Des familles pas naïves
Les proches des disparus ne cachent pas leur scepticisme quant à la volonté des autorités de faire la lumière sur la disparition du coordinateur national et du responsable des antennes et mobilisation du FNDC. C’est un peu le voleur qui aide la victime à retrouver la chose volée, croient les familles. « Au tant que je sache, il n’y a aucune enquête en cours. Trois mois après leur disparition, c’est toujours le silence », déplore une source familiale. « Si une enquête a été ouverte, nous n’en sommes pas informés », abonde Alsény Aïssata Diallo, un des avocats (sans vinaigrette) de Foniké Menguè et de Billo Bah.

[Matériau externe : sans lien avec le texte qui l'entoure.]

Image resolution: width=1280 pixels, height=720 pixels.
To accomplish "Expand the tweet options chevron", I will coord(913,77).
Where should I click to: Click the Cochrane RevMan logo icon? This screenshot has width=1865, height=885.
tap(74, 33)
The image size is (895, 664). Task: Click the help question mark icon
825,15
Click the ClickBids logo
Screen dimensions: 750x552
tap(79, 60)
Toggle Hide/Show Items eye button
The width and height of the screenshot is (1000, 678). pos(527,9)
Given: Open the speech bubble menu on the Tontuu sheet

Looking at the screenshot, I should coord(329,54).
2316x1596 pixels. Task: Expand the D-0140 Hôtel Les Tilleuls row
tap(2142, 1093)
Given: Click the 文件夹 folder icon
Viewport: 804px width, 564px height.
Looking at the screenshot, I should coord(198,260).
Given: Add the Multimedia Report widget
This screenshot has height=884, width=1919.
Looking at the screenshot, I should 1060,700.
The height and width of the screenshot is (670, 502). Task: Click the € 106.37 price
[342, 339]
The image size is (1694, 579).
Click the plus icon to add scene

Version partagée par son collègue Saliflou-flou Béa: « Rien n’a bougé. C’est toujours l’angoisse et la tristesse. Nous n’avons aucune information sur nos clients depuis leur enlèvement. Nous avions écouté le communiqué du parquet général, mais à notre connaissance, rien absolument n’a été fait. Nous ne sommes au courant de l’ouverture d’aucune enquête, d’aucune avancée significative tendant à les retrouver. Nous espérons qu’ils vont nous revenir rapidement. »
Interpellation de Lauriane, saisine de la justice française et internationale (CPI), débrayage des deux avocats guinéens, manifs en Guinée et à l’étranger…les initiatives se multiplient, le statuquo demeure. « Placer les défenseurs des droits humains hors de la protection de la loi en ne répondant pas à ces allégations et en dissimulant leur privation de liberté équivaut à une disparition forcée, une violation dont la prohibition a atteint le statut de jus cogens en vertu du droit international », déplorent des experts onusiens dans une déclaration publiée le 10 octobre. « Nous exhortons les autorités guinéennes à élucider le sort et le lieu où se trouvent M. Billo Bah et M. Sylla immédiatement, à les libérer, et à protéger leurs droits, et si les allégations sont confirmées, à identifier, juger et punir les responsables de leur disparition forcée », ajoutent-ils.
Pas sûr que Mamadi Doum-bouillant entende Genève, au moment où Cona-cris l’appelle à s’éterniser au pouvoir.